The Kuznetsov or relative trace formula connects Kloosterman sums at a deep level with the spectral theory of automorphic forms. Originally this could have been stated as follows. Let

${\displaystyle g:\mathbb {R} \rightarrow \mathbb {R} }$

be a sufficiently "well behaved" function. Then one calls identities of the following type Kuznetsov trace formula:

${\displaystyle \sum _{c\equiv 0\,{\text{mod}}\ N}c^{-r}K(m,n,c)g\left({\frac {4\pi {\sqrt {mn}}}{c}}\right)={\text{Integral transform}}\ +\ {\text{Spectral terms}}.}$

The integral transform part is some integral transform of g and the spectral part is a sum of Fourier coefficients, taken over spaces of holomorphic and non-holomorphic modular forms twisted with some integral transform of g. The Kuznetsov trace formula was found by Kuznetsov while studying the growth of weight zero automorphic functions.^[1] Using estimates on Kloosterman sums he was able to derive estimates for Fourier coefficients of modular forms in cases where Pierre Deligne's proof of the Weil conjectures was not applicable.
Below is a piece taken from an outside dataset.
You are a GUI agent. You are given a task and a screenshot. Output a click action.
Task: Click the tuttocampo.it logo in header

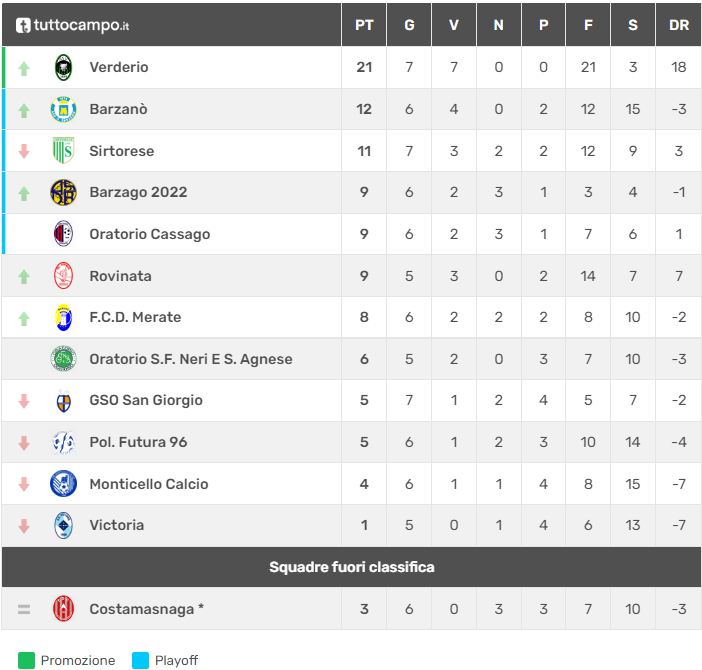pos(73,25)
It was later translated by Jacquet to a representation theoretic framework. Let ${\displaystyle G}$ be a reductive group over a number field F and ${\displaystyle H\subset G}$ be a subgroup. While the usual trace formula studies the harmonic analysis on G, the relative trace formula is a tool for studying the harmonic analysis on the symmetric space ${\displaystyle G/H}$. For an overview and numerous applications Cogdell, J.W. and I. Piatetski-Shapiro, The arithmetic and spectral analysis of Poincaré series, volume 13 of Perspectives in mathematics. Academic Press Inc., Boston, MA, (1990).